═════ Task input

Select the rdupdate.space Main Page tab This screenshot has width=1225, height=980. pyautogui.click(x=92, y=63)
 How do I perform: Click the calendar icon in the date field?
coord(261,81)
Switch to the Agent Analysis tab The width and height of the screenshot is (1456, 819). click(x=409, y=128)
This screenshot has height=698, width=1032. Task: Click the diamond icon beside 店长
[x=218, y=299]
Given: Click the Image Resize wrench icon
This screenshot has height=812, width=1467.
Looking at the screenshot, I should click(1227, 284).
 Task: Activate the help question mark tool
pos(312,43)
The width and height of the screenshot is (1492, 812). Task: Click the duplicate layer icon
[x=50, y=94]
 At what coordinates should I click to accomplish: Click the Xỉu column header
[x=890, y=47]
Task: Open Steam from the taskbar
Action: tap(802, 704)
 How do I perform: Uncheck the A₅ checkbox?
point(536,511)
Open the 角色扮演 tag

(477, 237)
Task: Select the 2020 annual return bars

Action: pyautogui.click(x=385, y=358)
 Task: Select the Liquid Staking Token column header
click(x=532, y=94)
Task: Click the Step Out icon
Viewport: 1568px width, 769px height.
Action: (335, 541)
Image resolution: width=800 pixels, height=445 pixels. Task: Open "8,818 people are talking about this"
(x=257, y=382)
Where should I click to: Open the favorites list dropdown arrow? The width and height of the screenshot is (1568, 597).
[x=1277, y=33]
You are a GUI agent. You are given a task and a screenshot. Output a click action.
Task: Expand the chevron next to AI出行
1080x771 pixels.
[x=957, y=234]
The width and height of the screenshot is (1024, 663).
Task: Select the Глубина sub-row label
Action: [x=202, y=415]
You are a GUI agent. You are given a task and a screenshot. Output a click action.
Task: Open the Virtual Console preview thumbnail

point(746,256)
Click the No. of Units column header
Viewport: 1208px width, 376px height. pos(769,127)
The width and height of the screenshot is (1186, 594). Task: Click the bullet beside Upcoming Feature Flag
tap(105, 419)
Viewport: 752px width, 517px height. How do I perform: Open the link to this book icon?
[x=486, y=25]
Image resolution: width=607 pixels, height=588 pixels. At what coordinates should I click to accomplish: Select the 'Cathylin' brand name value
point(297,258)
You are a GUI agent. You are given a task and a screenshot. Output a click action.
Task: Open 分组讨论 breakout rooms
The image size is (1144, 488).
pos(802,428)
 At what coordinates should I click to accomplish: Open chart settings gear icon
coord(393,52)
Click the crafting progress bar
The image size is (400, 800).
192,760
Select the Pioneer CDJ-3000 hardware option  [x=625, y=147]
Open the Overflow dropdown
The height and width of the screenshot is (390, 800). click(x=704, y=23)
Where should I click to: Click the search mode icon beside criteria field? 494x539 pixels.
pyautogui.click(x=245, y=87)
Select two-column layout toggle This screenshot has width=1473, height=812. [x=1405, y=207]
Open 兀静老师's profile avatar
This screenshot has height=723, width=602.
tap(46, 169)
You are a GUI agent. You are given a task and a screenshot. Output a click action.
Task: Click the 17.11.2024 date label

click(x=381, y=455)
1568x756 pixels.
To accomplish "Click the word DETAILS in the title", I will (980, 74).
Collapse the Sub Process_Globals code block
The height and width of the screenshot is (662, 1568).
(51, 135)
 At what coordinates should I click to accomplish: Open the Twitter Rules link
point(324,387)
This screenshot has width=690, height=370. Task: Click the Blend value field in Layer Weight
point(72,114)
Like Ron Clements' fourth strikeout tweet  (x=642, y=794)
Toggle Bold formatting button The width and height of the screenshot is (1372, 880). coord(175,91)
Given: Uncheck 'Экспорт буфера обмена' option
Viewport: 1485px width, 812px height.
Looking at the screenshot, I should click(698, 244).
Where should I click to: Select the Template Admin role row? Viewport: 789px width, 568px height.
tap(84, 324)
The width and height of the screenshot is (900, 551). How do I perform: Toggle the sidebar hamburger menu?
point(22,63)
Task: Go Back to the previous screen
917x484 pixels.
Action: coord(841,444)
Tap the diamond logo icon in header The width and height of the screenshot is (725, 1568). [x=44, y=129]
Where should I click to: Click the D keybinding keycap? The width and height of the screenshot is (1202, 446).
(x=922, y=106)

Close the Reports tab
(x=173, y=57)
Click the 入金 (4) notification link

══════════

* [What you are asked to do]: Could you reproduce, word for word, the part of the records that opens with the line containing "Toggle Bold formatting" and closes with the line containing "tap(84, 324)"?

* [Correct result]:
Toggle Bold formatting button The width and height of the screenshot is (1372, 880). coord(175,91)
Given: Uncheck 'Экспорт буфера обмена' option
Viewport: 1485px width, 812px height.
Looking at the screenshot, I should click(698, 244).
Where should I click to: Select the Template Admin role row? Viewport: 789px width, 568px height.
tap(84, 324)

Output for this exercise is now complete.